Wäre es nicht auch möglich, im Chat evtl. zwei Räume mit zwei verschiedenen Themen anzubieten? Dann könnten ja ggfs. auch mehr Leute am Chat teilnehmen. Ich gebe allerdings zu, dass ich mich hier mit den technischen Gegebenheiten noch nicht so auskenne. 

LG 
Mohri


----------



## PeterBoden (31. Okt. 2012)

*AW: Themenvorschläge für kommende Chatabende*

Hallo,

sowohl der Joerg


Joerg schrieb:


> Was noch als Thema in Frage käme wäre die Innenhälterung von Fischen und Pflanzen.


als auch Sandra


Sandra1976 schrieb:


> Erfahrungen austauschen über Dinge die gut oder nicht optimal gelaufen sind, ist ein sehr breit gefächertes Thema, dass sowohl Bepflanzung in und am Teich, Technik, Fische, Wasserqualtität, Algen und noch viele tausend andere Sachen beinhalten kann.


stellen fest das es ein breit gefächertes Thema sein dürfte.

Ich meine, Mohri hat da eine sehr gute Idee:


Mohri schrieb:


> Wäre es nicht auch möglich, im Chat evtl. zwei Räume mit zwei verschiedenen Themen anzubieten?



Warum nicht?

Der Chat hat mehrere Räume, hier können verschiedene Themen voneinander abgegrenzt ausgiebig diskutiert werden.

Wir haben ja ganz verschiedene Teichtypen, z.B. Mini, mit Besatz (Koi), Naturpools, Schwimm in verschiedenen Varianten, naturnahe Pflanzenteiche und dann auch noch die gesamte Technikfraktion.

Auch Erfahrungen mit Händlern werden immer gern gesehen, manch einer kann da sicher viel partizipieren...


----------



## Bambus Mami (31. Okt. 2012)

*AW: Themenvorschläge für kommende Chatabende*

Hallo, Jörg,

das mit den Pflanzen, finde ich mit Verlaub, gehört in den Frühling (wie wär's mit März), denn ich glaube, ich bin nicht die Einzige, die schon sämtliche Pflanzen zurückgeschnitten hat.
Gartengestaltung mit Bambus gehört meiner Meinung nach auch ins Frühjahr, vielleicht April.....
Und Gartenmöbel wäre was für Februar,......
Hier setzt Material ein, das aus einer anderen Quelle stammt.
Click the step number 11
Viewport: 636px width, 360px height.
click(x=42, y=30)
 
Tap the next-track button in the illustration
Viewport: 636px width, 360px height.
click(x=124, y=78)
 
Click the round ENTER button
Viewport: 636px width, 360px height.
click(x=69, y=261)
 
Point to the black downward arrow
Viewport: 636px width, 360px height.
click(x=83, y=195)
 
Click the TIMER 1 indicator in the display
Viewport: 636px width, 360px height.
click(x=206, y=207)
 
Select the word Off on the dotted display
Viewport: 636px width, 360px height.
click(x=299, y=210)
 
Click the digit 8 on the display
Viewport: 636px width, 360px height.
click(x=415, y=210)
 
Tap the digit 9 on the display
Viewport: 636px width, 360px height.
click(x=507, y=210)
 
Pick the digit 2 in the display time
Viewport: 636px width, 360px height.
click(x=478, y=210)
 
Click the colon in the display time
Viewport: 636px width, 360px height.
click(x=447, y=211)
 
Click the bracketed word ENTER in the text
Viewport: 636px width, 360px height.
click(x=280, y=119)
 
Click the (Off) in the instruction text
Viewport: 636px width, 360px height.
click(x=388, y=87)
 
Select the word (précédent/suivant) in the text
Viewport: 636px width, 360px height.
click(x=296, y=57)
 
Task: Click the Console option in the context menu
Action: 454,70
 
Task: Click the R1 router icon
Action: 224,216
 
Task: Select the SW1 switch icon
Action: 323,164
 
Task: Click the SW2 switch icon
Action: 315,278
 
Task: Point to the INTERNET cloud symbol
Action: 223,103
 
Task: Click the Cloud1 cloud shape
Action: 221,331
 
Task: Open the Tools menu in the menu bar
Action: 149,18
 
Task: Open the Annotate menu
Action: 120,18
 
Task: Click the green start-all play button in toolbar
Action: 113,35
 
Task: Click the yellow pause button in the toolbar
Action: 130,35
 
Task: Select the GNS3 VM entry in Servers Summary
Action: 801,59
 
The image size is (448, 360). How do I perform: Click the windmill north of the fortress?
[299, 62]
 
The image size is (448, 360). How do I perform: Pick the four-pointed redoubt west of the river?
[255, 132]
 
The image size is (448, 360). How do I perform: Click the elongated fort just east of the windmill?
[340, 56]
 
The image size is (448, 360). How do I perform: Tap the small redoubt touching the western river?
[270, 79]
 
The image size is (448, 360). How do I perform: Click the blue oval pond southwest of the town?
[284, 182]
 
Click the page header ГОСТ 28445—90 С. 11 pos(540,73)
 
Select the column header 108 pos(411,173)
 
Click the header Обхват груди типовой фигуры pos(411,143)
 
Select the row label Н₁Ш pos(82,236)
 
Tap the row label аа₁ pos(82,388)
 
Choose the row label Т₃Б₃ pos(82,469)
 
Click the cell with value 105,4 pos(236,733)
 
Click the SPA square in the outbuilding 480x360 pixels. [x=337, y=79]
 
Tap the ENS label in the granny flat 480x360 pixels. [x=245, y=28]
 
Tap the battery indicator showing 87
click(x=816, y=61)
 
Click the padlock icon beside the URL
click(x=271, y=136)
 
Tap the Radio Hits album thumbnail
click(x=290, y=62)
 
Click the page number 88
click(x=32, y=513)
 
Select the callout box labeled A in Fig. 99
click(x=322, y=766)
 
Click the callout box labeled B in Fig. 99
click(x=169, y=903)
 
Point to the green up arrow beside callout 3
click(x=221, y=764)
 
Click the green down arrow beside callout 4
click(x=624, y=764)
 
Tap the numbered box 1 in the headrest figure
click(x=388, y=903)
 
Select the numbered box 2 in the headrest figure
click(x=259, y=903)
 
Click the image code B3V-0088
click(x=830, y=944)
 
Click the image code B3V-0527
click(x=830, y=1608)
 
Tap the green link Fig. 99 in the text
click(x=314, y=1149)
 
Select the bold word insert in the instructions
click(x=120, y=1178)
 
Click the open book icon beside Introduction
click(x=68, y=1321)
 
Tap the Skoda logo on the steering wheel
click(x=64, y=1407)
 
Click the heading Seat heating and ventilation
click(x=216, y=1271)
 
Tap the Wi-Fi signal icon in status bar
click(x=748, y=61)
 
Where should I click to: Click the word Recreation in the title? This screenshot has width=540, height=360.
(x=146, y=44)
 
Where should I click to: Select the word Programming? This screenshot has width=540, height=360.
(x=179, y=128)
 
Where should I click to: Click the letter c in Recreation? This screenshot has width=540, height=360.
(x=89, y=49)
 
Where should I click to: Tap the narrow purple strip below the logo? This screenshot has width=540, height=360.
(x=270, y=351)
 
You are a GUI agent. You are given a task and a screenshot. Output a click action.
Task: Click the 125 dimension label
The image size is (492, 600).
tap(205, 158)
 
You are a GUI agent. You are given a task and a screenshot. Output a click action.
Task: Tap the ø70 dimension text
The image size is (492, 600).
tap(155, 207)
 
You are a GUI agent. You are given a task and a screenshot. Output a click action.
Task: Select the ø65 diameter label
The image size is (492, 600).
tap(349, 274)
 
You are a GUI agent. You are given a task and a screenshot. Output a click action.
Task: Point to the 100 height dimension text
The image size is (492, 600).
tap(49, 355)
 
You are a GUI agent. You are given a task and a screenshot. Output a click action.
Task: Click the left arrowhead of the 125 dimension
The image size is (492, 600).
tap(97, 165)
Fische und deren Innenhälterung  ist vielleicht passend für den November, das sollten wir in die engere Wahl ziehen (mich persönlich betrifft es leider nicht, da ich keine Fische habe, aber das ist ja mein persönliches Problem....)


Also, zur Wahl stehen in meinen Augen momentan:
1. Mein Teichjahr 2012 - was habe ich gut, was schlecht gemacht?
2. Fische und ihre Innenhälterung

Aber nur weiter mit dem Brainstorming 

LG Bambus Mami


----------



## Gartenteichumbauer (31. Okt. 2012)

*AW: Themenvorschläge für kommende Chatabende*

Na basteln mit Bambus...

Winter ist bastelzeit und wer keine Innenhälterung hat wartet bis zum Frühjahr, bis es weitergeht.

Grüße

Thomas


----------



## PeterBoden (31. Okt. 2012)

*AW: Themenvorschläge für kommende Chatabende*

Na da schlage ich doch einmal vor:
*
Unsere Teiche im Jahr 2012*


----------



## Gartenteichumbauer (31. Okt. 2012)

*AW: Themenvorschläge für kommende Chatabende*

Ich weiß nicht Peter, 

das is doch Geschichte in 2013...

hier sind so viele kreative Köpfe, dass ich einen Bastelwinter richtig gut finden würde.

hier sind Inseln entstanden
und Betonpflanztröge (die ich nachbauen wollte)
usw usf

Ich fände genial Thema zu bauen basteln kreativ sein.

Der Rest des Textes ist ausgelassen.